__Stored items__:
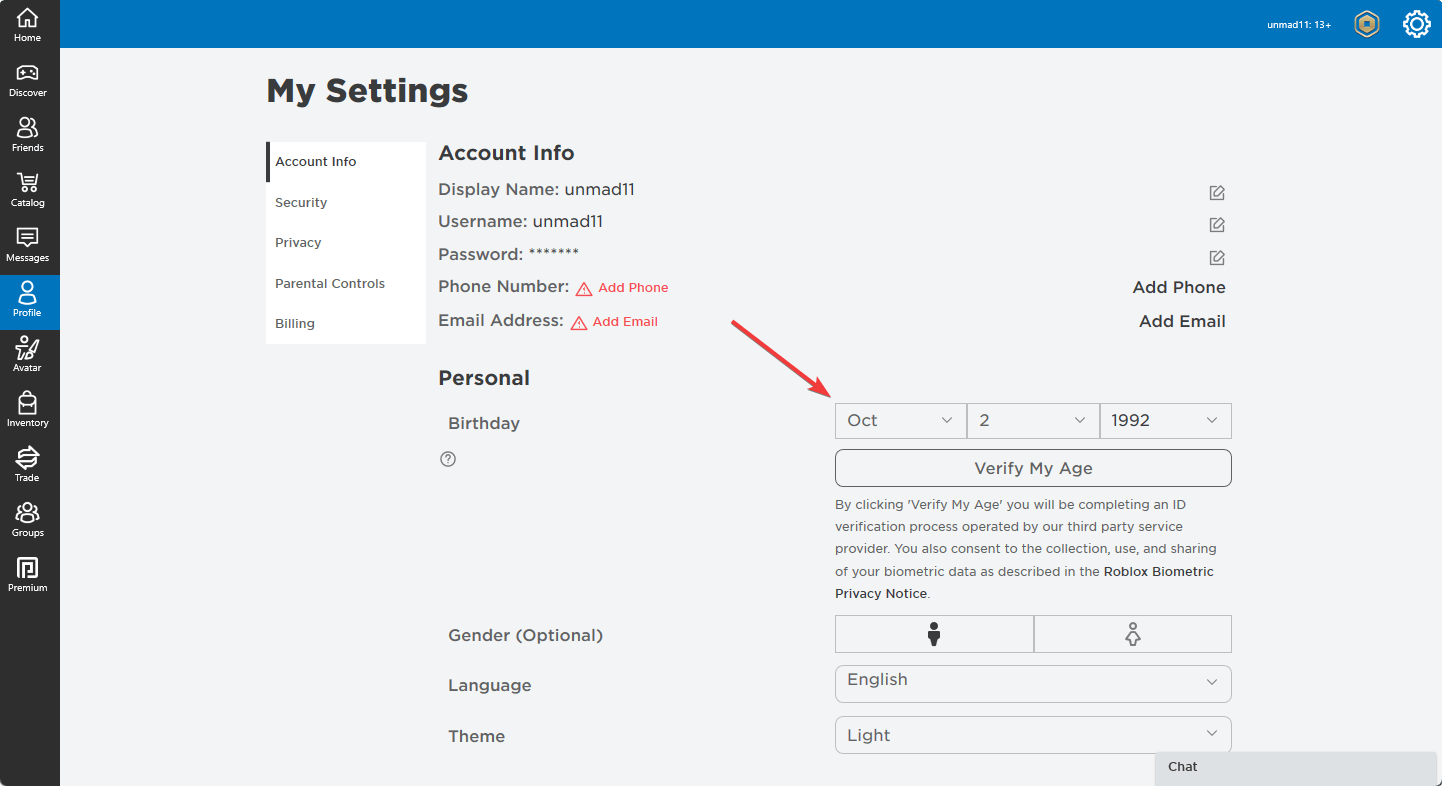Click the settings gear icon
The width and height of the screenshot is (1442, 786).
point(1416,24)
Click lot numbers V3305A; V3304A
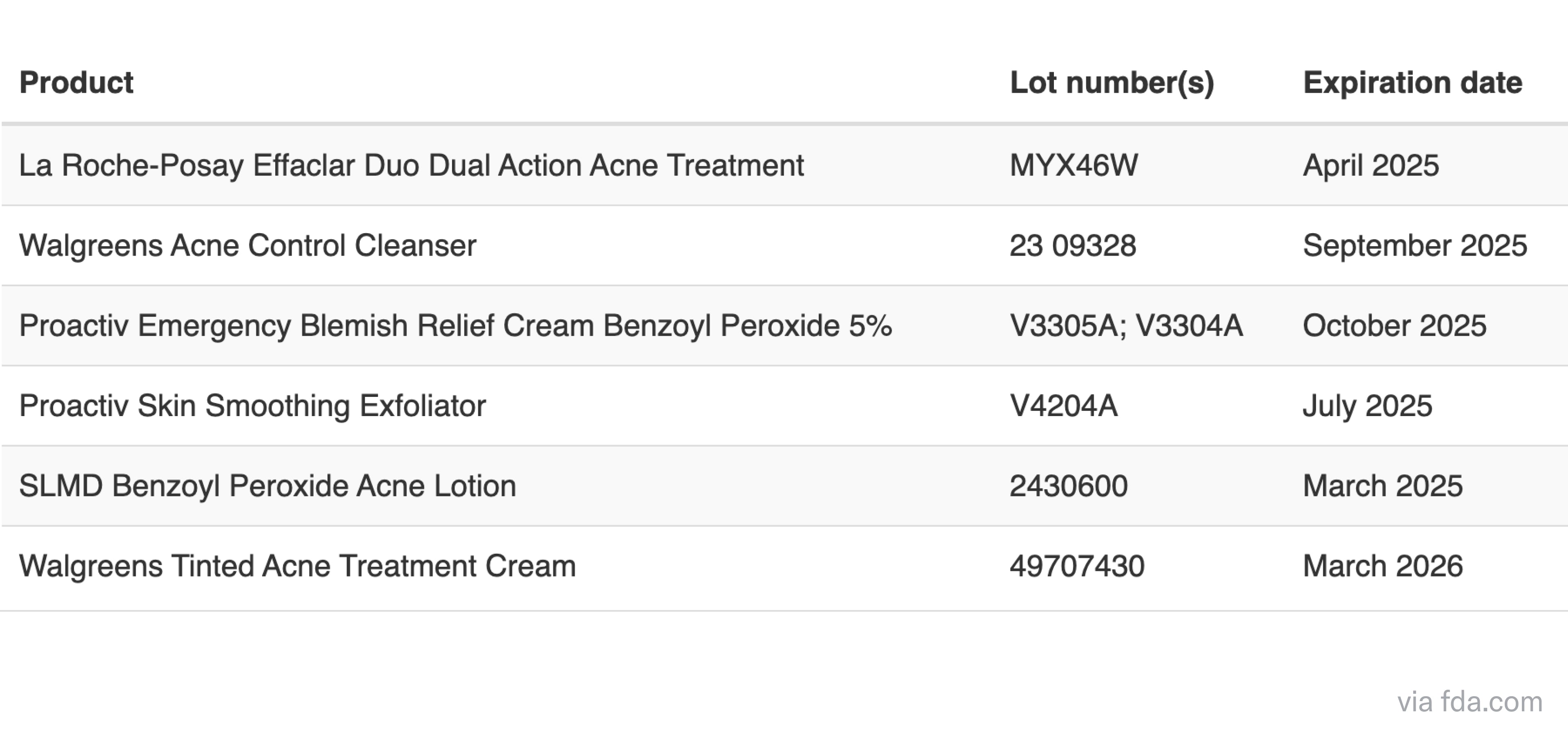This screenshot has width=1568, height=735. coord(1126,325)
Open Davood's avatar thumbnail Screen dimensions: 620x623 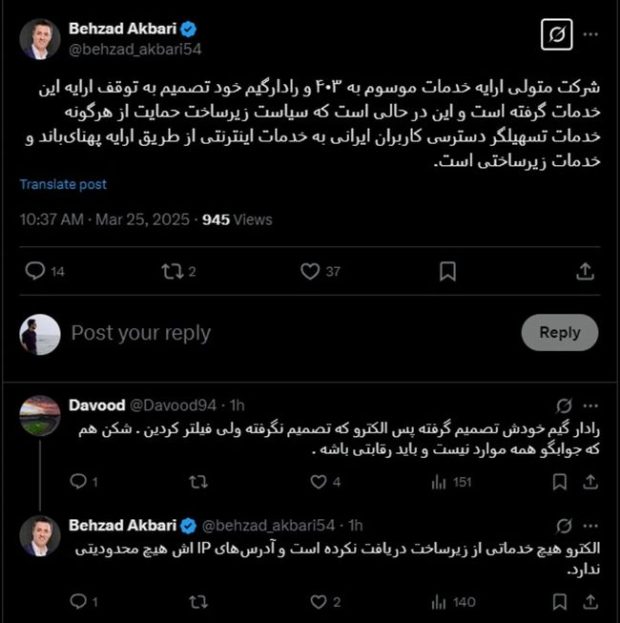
==
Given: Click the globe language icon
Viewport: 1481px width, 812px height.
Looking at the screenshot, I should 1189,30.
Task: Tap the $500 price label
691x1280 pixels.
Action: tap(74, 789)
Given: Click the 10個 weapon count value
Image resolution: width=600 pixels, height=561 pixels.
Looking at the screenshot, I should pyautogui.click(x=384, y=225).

__What the task requires__: Every line containing the string "Given" is required; copy each such line from the data.

__Your response__:
Given: Click the globe language icon
Given: Click the 10個 weapon count value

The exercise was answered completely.